-- Opening Marker --

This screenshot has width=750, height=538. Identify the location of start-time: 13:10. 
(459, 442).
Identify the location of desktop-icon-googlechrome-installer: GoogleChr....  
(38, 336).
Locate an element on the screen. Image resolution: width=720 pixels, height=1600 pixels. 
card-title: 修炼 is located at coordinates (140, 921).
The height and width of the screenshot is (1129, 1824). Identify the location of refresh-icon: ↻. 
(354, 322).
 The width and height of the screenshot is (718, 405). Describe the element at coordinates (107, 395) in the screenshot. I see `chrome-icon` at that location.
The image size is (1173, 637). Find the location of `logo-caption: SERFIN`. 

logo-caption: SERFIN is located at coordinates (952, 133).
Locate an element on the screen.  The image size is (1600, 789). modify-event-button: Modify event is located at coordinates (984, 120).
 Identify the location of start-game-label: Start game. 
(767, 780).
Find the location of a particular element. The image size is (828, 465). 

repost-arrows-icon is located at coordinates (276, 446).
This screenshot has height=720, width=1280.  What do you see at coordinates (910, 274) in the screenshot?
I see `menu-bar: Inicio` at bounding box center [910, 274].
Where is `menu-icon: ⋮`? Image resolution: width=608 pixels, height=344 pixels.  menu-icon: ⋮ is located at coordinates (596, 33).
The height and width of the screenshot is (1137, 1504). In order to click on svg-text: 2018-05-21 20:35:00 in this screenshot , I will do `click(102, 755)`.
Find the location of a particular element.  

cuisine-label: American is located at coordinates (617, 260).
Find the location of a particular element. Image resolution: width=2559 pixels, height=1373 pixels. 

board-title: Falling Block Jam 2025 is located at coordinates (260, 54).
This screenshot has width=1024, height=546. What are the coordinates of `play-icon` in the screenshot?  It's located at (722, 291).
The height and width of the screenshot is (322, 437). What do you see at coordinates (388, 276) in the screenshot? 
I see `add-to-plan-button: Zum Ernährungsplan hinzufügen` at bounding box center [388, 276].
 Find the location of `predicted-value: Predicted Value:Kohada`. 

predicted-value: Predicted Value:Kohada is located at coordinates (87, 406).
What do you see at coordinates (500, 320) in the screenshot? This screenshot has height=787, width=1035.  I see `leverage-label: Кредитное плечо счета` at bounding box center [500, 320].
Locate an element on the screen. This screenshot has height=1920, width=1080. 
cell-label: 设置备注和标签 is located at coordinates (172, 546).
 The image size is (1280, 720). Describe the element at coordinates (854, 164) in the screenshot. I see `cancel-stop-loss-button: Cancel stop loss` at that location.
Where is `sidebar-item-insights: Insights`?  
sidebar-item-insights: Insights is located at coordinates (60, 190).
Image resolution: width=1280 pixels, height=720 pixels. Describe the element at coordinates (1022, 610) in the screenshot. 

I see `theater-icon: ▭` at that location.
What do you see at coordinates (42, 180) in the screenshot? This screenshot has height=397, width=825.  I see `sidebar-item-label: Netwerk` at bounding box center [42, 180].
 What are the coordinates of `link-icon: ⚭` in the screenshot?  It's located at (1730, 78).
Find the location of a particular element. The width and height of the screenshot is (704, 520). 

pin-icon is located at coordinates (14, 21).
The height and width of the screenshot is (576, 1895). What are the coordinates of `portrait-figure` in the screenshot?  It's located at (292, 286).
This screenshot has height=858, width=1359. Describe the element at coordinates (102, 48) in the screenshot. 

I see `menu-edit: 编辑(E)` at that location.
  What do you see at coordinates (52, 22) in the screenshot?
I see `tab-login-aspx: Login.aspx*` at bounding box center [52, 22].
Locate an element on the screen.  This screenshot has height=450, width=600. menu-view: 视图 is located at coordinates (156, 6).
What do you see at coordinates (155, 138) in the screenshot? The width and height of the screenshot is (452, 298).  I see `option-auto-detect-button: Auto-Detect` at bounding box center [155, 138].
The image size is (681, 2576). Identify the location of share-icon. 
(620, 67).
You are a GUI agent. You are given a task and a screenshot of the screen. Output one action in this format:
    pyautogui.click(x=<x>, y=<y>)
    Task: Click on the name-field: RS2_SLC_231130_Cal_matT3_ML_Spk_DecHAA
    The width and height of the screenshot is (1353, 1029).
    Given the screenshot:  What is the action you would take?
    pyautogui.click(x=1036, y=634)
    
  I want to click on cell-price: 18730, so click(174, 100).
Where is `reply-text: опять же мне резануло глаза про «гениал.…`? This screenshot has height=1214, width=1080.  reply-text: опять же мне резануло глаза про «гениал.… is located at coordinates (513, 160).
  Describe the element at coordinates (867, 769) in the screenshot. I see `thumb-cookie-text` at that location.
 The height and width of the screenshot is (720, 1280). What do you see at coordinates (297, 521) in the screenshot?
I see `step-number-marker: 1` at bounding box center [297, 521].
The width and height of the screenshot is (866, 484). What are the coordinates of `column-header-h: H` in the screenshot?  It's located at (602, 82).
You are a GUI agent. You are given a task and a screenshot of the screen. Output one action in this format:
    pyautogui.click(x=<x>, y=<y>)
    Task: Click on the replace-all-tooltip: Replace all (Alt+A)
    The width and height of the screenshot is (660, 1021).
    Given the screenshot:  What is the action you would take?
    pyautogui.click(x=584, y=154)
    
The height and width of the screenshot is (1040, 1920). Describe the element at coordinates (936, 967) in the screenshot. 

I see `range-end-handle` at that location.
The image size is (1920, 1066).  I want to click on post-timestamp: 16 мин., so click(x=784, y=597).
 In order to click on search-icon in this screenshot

-- Closing Marker --

WORK REQUIRED: Copy out the entries word for word, from the line containing "The height and width of the screenshot is (1137, 1504)." down through the line containing "board-title: Falling Block".

SOLUTION FOR THIS EXERCISE:
The height and width of the screenshot is (1137, 1504). In order to click on svg-text: 2018-05-21 20:35:00 in this screenshot , I will do `click(102, 755)`.
Find the location of a particular element.  

cuisine-label: American is located at coordinates (617, 260).
Find the location of a particular element. Image resolution: width=2559 pixels, height=1373 pixels. 

board-title: Falling Block Jam 2025 is located at coordinates (260, 54).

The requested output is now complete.